INSTRUCTIONS FOR THE TASK:
Return the listing in full. Keep every word as it stands.

SUPPLIED MATERIAL:
[Start of section]

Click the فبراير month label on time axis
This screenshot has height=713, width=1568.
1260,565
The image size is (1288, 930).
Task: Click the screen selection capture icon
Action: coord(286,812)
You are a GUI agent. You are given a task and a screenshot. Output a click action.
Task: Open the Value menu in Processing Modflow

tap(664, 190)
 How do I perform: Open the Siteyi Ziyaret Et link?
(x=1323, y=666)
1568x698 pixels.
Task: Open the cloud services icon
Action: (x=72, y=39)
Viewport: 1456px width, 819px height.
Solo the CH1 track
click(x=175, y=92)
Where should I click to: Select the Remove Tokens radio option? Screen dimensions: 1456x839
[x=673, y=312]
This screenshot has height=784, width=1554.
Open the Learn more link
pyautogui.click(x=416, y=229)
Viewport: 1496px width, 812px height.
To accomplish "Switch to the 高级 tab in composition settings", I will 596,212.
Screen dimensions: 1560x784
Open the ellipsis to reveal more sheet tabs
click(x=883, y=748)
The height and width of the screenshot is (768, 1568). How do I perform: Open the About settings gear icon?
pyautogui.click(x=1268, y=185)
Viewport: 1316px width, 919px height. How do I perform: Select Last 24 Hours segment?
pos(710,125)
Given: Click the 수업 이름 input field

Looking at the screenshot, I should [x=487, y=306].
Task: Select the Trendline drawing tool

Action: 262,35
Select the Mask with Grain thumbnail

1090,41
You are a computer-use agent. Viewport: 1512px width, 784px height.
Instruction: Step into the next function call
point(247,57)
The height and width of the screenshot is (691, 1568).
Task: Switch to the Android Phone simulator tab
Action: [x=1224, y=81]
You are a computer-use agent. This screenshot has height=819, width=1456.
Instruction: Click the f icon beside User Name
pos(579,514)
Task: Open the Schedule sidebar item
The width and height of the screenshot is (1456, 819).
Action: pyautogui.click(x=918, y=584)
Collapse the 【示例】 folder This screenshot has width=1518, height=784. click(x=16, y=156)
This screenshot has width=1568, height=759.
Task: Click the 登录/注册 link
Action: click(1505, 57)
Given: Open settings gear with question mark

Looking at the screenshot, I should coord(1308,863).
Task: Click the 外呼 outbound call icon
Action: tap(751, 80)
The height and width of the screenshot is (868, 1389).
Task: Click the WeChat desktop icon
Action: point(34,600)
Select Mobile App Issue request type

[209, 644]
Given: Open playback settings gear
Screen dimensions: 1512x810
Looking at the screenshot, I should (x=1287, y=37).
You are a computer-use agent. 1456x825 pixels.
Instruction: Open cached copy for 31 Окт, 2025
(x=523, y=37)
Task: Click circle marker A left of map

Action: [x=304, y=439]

[End of section]

EXERCISE RESPONSE:
Click the فبراير month label on time axis
This screenshot has height=713, width=1568.
1260,565
The image size is (1288, 930).
Task: Click the screen selection capture icon
Action: coord(286,812)
You are a GUI agent. You are given a task and a screenshot. Output a click action.
Task: Open the Value menu in Processing Modflow

tap(664, 190)
 How do I perform: Open the Siteyi Ziyaret Et link?
(x=1323, y=666)
1568x698 pixels.
Task: Open the cloud services icon
Action: (x=72, y=39)
Viewport: 1456px width, 819px height.
Solo the CH1 track
click(x=175, y=92)
Where should I click to: Select the Remove Tokens radio option? Screen dimensions: 1456x839
[x=673, y=312]
This screenshot has height=784, width=1554.
Open the Learn more link
pyautogui.click(x=416, y=229)
Viewport: 1496px width, 812px height.
To accomplish "Switch to the 高级 tab in composition settings", I will 596,212.
Screen dimensions: 1560x784
Open the ellipsis to reveal more sheet tabs
click(x=883, y=748)
The height and width of the screenshot is (768, 1568). How do I perform: Open the About settings gear icon?
pyautogui.click(x=1268, y=185)
Viewport: 1316px width, 919px height. How do I perform: Select Last 24 Hours segment?
pos(710,125)
Given: Click the 수업 이름 input field

Looking at the screenshot, I should [x=487, y=306].
Task: Select the Trendline drawing tool

Action: 262,35
Select the Mask with Grain thumbnail

1090,41
You are a computer-use agent. Viewport: 1512px width, 784px height.
Instruction: Step into the next function call
point(247,57)
The height and width of the screenshot is (691, 1568).
Task: Switch to the Android Phone simulator tab
Action: [x=1224, y=81]
You are a computer-use agent. This screenshot has height=819, width=1456.
Instruction: Click the f icon beside User Name
pos(579,514)
Task: Open the Schedule sidebar item
The width and height of the screenshot is (1456, 819).
Action: pyautogui.click(x=918, y=584)
Collapse the 【示例】 folder This screenshot has width=1518, height=784. click(x=16, y=156)
This screenshot has width=1568, height=759.
Task: Click the 登录/注册 link
Action: click(1505, 57)
Given: Open settings gear with question mark

Looking at the screenshot, I should coord(1308,863).
Task: Click the 外呼 outbound call icon
Action: tap(751, 80)
The height and width of the screenshot is (868, 1389).
Task: Click the WeChat desktop icon
Action: point(34,600)
Select Mobile App Issue request type

[209, 644]
Given: Open playback settings gear
Screen dimensions: 1512x810
Looking at the screenshot, I should (x=1287, y=37).
You are a computer-use agent. 1456x825 pixels.
Instruction: Open cached copy for 31 Окт, 2025
(x=523, y=37)
Task: Click circle marker A left of map

Action: [x=304, y=439]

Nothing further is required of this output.